Notebook

Assignment: California House Price Analysis¶

Your Task¶

You'll analyze real California house prices to understand wealth distribution. Calculate:

Mean and median house prices
Quartiles (Q1, Q2, Q3) to understand the distribution
Create a histogram using print statements
Write a function that tells you what percentile a house price falls in

This will show you why median home price is more meaningful than average!

Setup¶

Step 1: Getting Access to the Dataset¶

First, you'll need to access our shared datasets folder and add it to your Drive.

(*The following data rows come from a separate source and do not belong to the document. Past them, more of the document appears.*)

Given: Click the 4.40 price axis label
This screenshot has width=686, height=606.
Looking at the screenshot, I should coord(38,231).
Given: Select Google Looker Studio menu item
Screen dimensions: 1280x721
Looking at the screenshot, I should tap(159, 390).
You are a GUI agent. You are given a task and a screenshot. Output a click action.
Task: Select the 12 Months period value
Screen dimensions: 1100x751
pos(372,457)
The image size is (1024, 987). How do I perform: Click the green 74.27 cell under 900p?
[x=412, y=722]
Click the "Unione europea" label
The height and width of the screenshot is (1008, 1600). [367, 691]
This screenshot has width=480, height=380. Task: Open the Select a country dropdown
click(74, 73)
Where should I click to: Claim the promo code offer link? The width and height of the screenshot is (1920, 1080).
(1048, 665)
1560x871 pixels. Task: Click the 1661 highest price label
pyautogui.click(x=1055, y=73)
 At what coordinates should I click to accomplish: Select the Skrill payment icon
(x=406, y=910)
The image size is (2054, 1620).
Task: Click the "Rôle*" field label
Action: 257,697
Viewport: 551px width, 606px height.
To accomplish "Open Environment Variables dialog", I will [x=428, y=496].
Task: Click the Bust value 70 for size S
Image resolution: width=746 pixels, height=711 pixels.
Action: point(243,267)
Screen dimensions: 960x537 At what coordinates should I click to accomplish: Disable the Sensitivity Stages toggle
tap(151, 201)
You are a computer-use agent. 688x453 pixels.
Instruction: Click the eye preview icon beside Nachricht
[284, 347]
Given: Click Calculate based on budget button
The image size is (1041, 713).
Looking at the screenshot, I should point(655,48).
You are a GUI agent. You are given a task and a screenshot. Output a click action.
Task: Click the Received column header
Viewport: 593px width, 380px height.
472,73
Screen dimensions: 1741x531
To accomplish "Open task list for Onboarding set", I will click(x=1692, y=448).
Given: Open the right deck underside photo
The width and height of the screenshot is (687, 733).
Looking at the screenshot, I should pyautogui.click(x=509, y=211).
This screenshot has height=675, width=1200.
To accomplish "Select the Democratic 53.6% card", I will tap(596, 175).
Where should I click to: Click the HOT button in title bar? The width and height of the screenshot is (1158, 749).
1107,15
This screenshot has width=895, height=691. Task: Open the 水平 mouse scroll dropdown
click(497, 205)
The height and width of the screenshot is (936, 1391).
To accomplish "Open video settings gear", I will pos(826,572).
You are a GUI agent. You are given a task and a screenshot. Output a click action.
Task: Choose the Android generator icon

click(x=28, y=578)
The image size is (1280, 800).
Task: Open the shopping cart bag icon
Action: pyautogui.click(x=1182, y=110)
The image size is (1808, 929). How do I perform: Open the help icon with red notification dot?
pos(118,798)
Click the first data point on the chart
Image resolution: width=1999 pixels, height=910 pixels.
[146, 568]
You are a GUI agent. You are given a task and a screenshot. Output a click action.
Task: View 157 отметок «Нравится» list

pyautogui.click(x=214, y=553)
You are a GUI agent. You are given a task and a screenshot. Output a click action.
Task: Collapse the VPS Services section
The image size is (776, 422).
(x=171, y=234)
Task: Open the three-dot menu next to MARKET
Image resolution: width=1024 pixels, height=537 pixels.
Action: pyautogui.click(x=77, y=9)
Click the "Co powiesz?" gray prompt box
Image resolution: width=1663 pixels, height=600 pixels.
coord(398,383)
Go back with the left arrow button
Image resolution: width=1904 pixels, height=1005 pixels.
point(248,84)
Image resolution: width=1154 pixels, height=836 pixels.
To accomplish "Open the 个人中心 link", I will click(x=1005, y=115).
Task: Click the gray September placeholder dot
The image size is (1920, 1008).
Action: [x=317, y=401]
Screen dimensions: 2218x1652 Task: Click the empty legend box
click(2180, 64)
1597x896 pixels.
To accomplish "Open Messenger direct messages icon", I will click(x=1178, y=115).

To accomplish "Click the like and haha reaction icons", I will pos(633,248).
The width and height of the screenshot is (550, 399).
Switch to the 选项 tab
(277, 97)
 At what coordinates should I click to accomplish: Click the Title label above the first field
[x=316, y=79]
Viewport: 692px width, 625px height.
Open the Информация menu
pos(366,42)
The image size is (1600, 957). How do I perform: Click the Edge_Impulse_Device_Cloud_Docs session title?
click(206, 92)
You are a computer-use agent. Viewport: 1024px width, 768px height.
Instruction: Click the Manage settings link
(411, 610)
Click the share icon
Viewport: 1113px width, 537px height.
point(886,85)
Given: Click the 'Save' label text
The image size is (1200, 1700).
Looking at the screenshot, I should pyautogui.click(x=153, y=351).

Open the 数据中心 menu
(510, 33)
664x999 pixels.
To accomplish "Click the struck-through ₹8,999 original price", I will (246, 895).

Open this link to our shared datasets folder in a new tab
Click the dropdown arrow next to "datasets" at the top
Select "Organize" → "Add shortcut"
Choose All Locations and then "My Drive" as the location
Click "Add"

You should now see "datasets" in your Google Drive!

Step 2: Connect Colab to Your Drive¶

In your Colab notebook, run this code to access your Google Drive:

# Connect to Google Drive
from google.colab import drive
drive.mount("/content/gdrive")

When prompted:

Click the link
Choose your Google account
Allow access
Copy the authorization code back to Colab

Step 3: Load the House Price Data¶

# Open and read the file
file_content = open("/content/gdrive/MyDrive/datasets/house_prices.txt", "r").read()

# Convert file lines to numbers
prices = []
for line in file_content.strip().split('\n'):
    prices.append(float(line))

print(f"Loaded {len(prices)} house prices")
print(f"First 5 prices: {prices[:5]}")

Assignment¶

Task 1: Calculate Mean and Median¶

# Calculate the mean
# TODO: Sum all prices and divide by count

# Calculate the median  
# TODO: Sort the prices first
# TODO: Find the middle value (remember even vs odd count!)

# Print your results
print(f"Mean house price: ${mean_price:,.2f}")
print(f"Median house price: ${median_price:,.2f}")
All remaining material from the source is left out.